I encontered the following problem that I'm unable to solve. The goal is to construct a stack automata, that accepts language $$ L = \left\{u\mathrm{\underline{c}}v \mid u,v \in \{\mathrm{\underline{a}},\mathrm{\underline{b}}\}^* \text{ and } u \neq v \right\} \subset \{\mathrm{\underline{a}},\mathrm{\underline{b}},\mathrm{\underline{c}}\}^* $$ I tried everything, but nothing works. I hit the problem of having just a stack, not a queue...
Asked
Active
Viewed 62 times
2
-
Whats is "c" supposes to be?

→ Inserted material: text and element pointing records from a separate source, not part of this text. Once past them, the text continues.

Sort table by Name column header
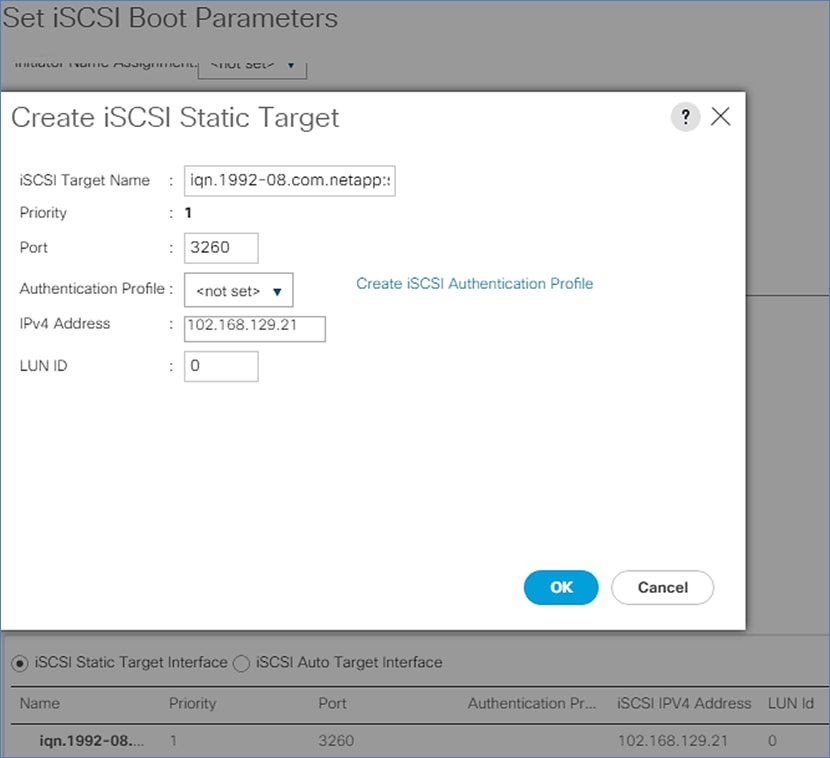Image resolution: width=830 pixels, height=758 pixels. [x=40, y=703]
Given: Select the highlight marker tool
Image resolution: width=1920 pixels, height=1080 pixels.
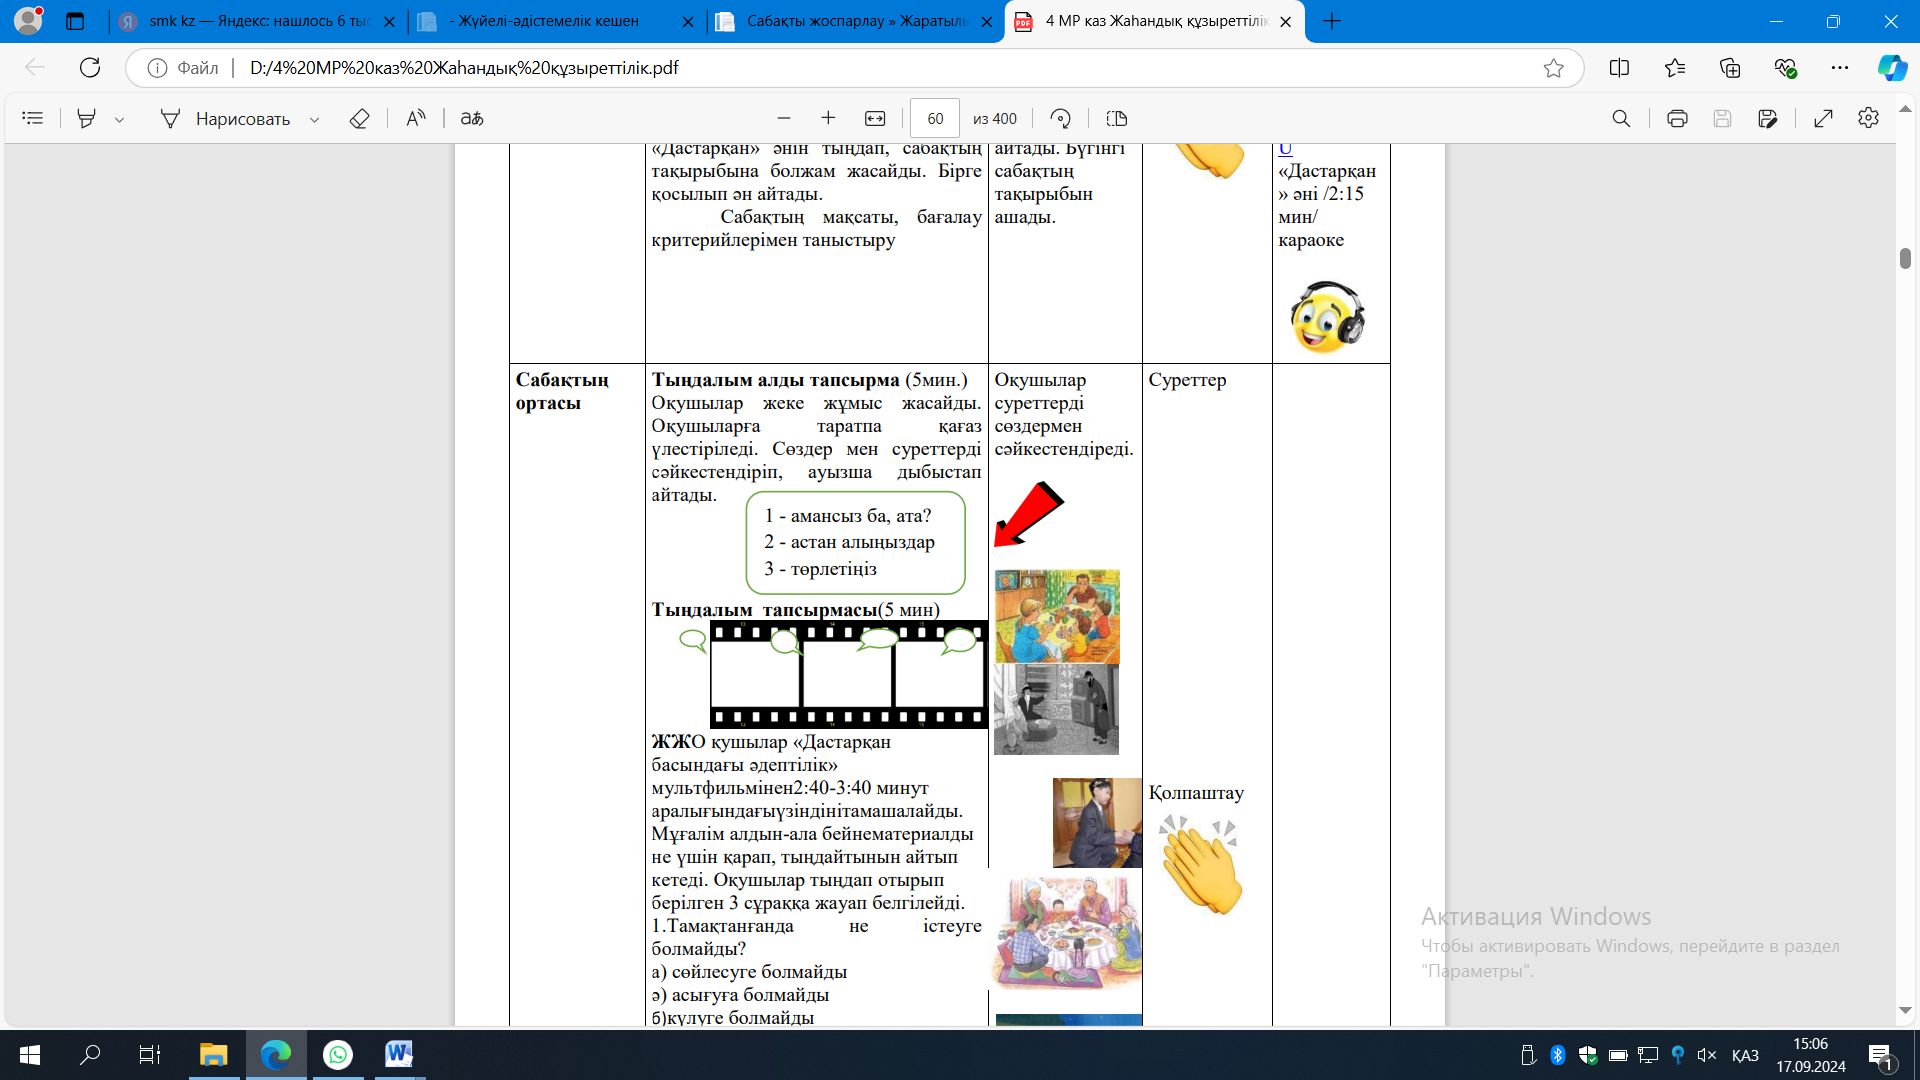Looking at the screenshot, I should [x=87, y=118].
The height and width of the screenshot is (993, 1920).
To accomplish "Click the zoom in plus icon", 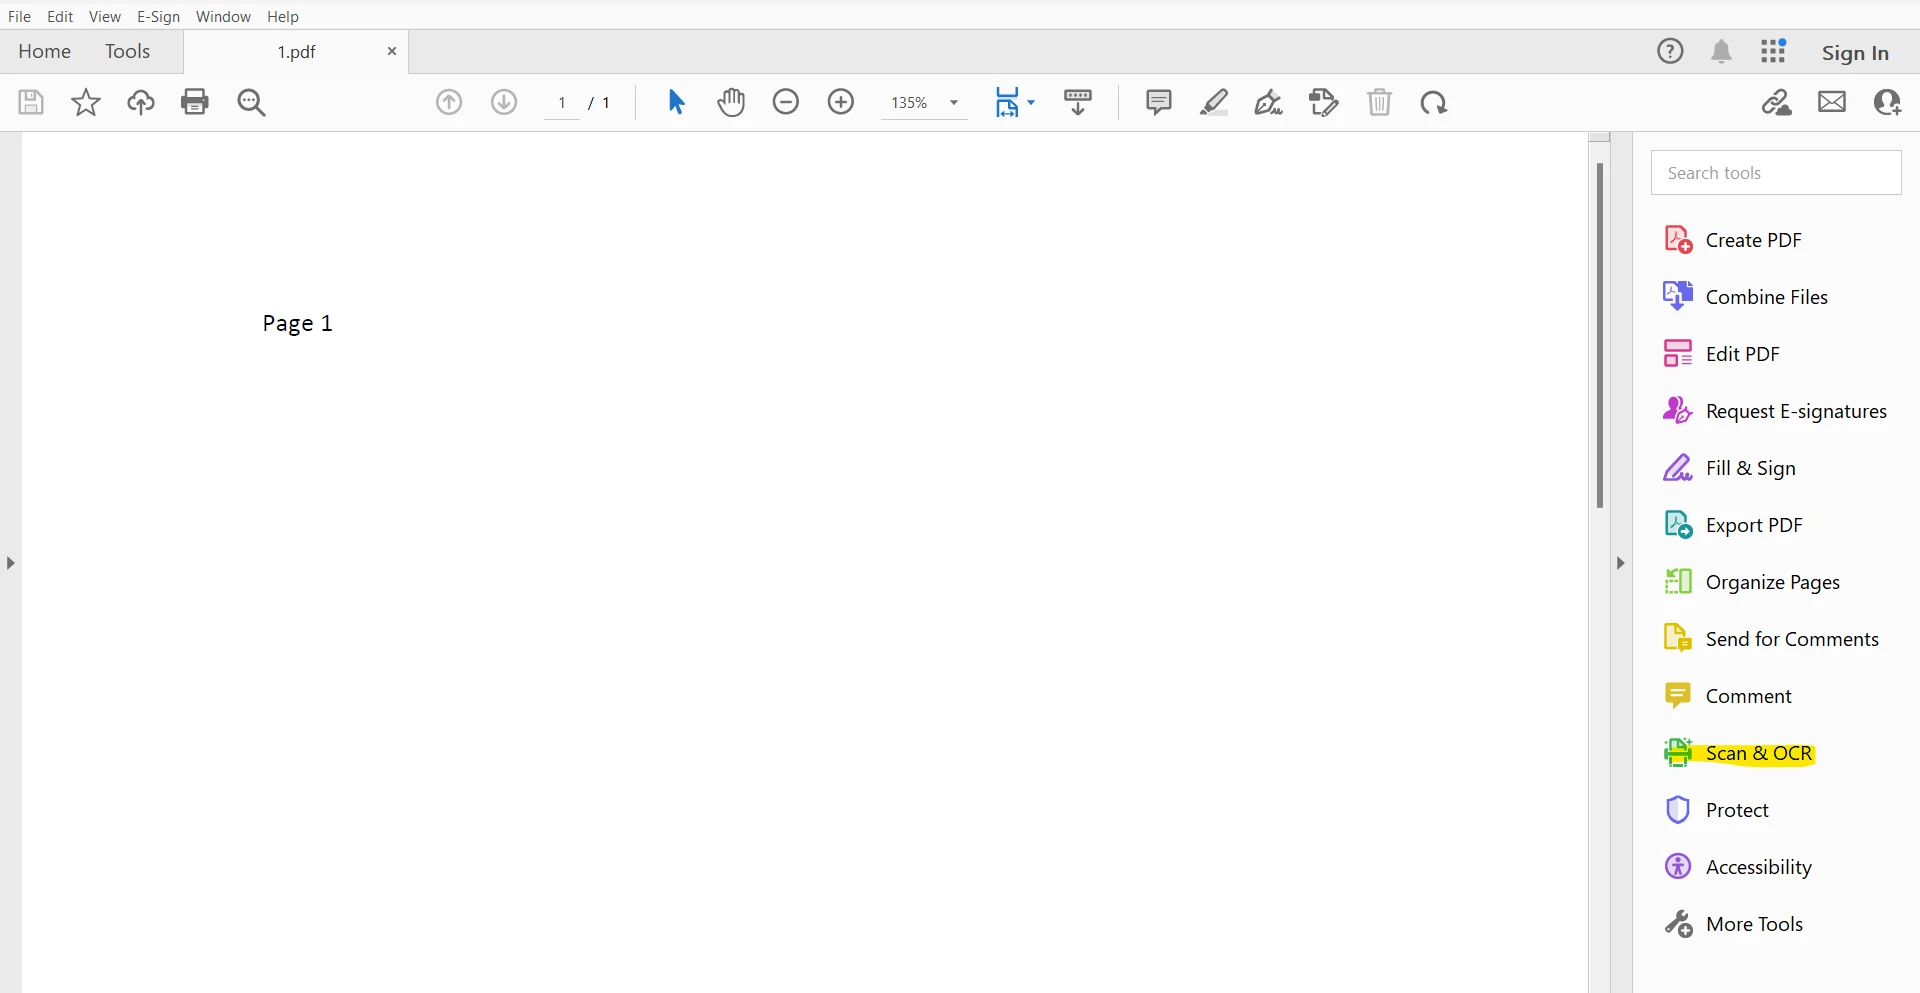I will (841, 102).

A single character $\underline{c}$ perhaps? Or an arbitrary string from ${a,b}^*$? – fgp May 12 '14 at 11:22
-
Sorry for not specifying, we are operating on alphabet X={a,b,c} – Martin Zikmund May 12 '14 at 11:37
-
While this question is considered on-topic here, it is marginal, and you might have a better chance on [cs.se]. This is a variant of {u v | u ≠ v} and the middle $c$ makes a big difference since the proposed technique for the language without $c$ avoids determining the position of the middle. (Or would you allow an automaton with multiple stacks? In that case there's a simple 2-stack construction.) – Gilles 'SO- stop being evil' May 12 '14 at 12:24
-
@Gilles The $c$ is not required to be in the exact middle. That makes this problem easier than the one you linked. – FrankW May 12 '14 at 12:52
-
@FrankW Oh! Right. So a similar technique does work. Hmmm. Or does it? – Gilles 'SO- stop being evil' May 12 '14 at 12:54
1 Answers
2
A word is in the language, if it satisfies
- It contains more than one or no $c$,
- $|u|\neq |v|$, or
- the $k$-th character of $u$ and $v$ are different for some $k$.
This leads to the following automaton:
- Read $a$'s and $b$'s, counting them on the stack. (If a $c$ appears in this phase, go to 2.)

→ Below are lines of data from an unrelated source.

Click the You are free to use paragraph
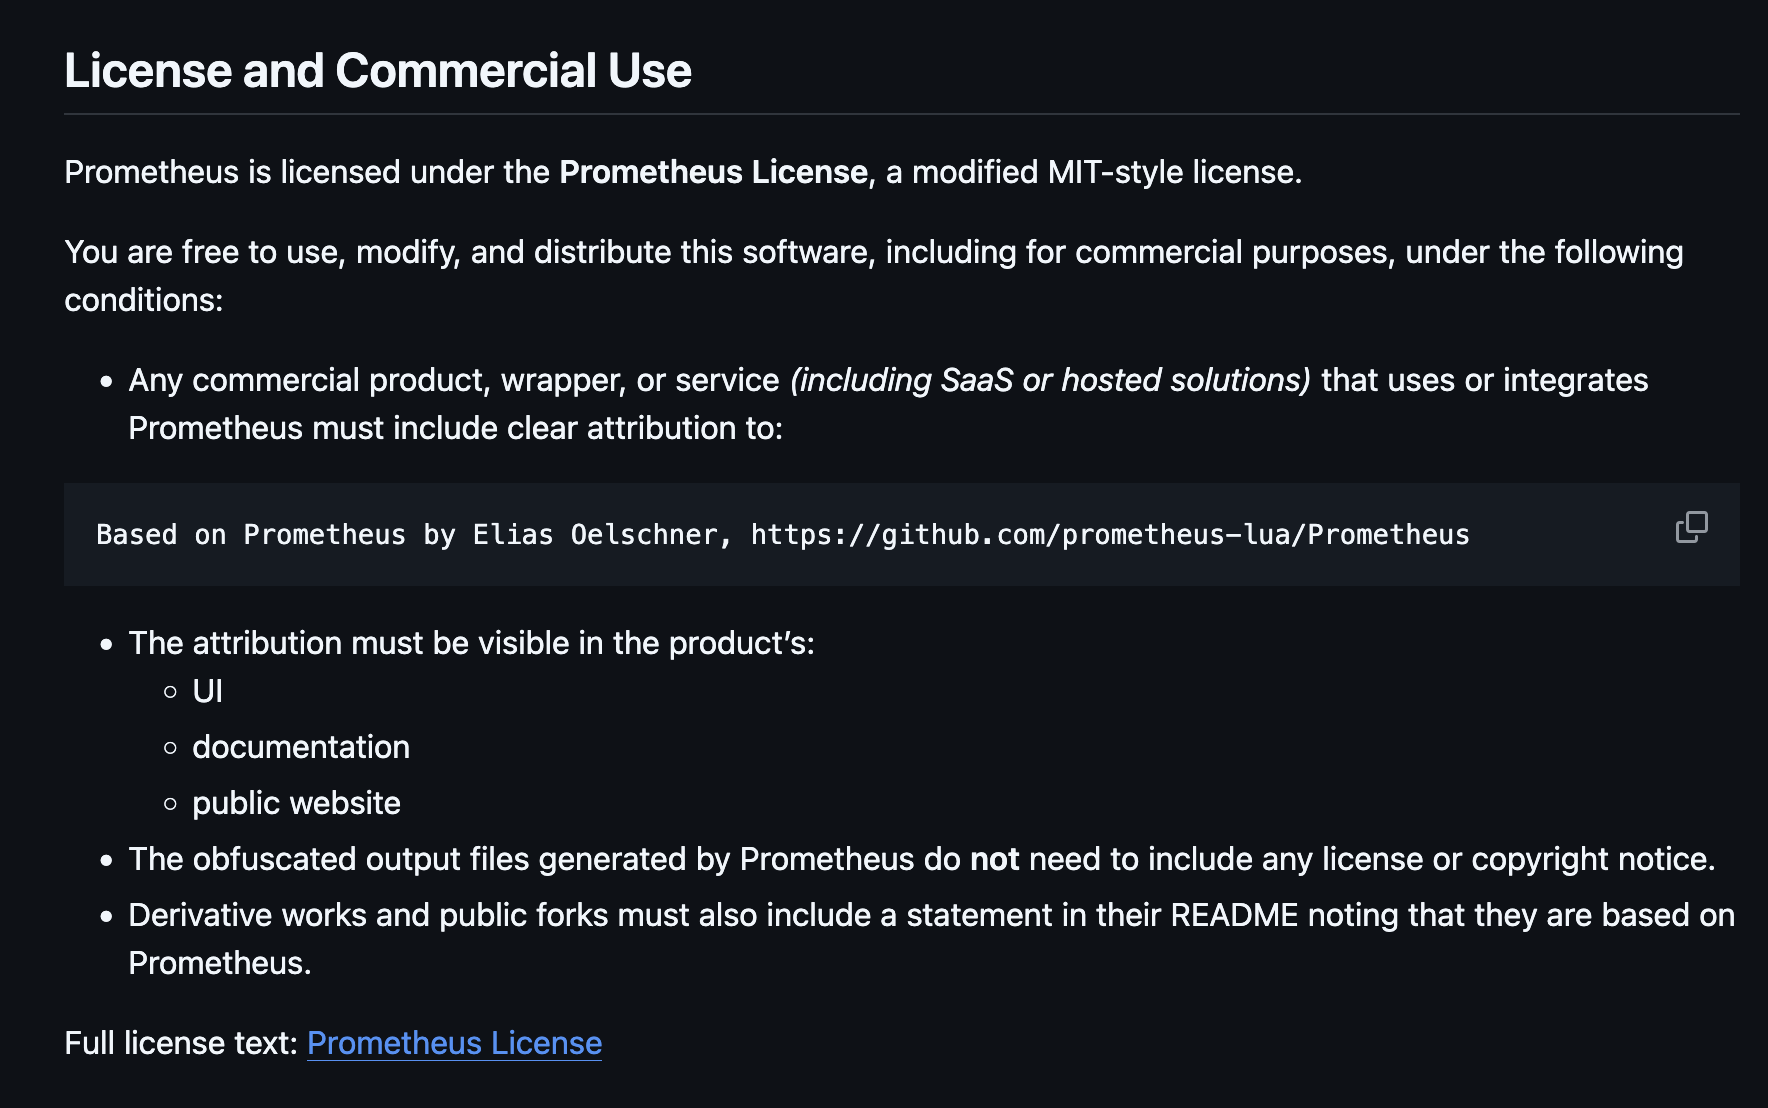 pyautogui.click(x=874, y=276)
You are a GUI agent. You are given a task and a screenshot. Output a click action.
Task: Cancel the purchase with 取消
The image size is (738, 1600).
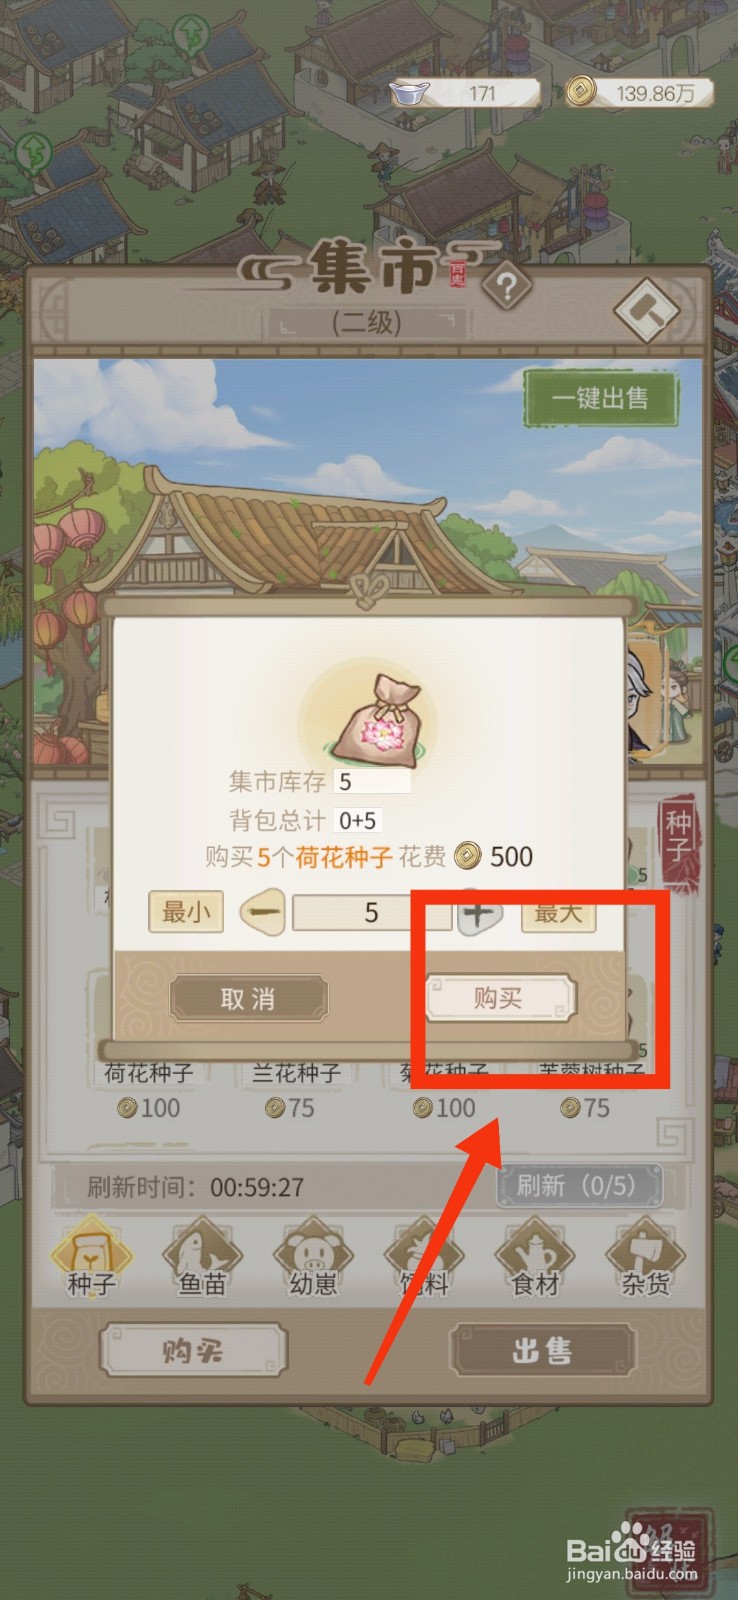click(248, 998)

- At some point (determined nondeterministically), stop counting and remember the last symbol counted.
After encountering the first $c$, start to count down the stack.
3.1. If the word ends before the first $c$, discard.
3.2. If a second $c$ is encountered, discard.
3.3. If the word ends, before the stack is empty, accept.
- When the stack is empty, compare the last character read to the one remembered. If they agree, discard.
- If the remaining word does not contain another $c$, accept.
(Note that discarding for a nondeterministic automaton only means that the specific computation failed. It does not imply that the word is not in the language.)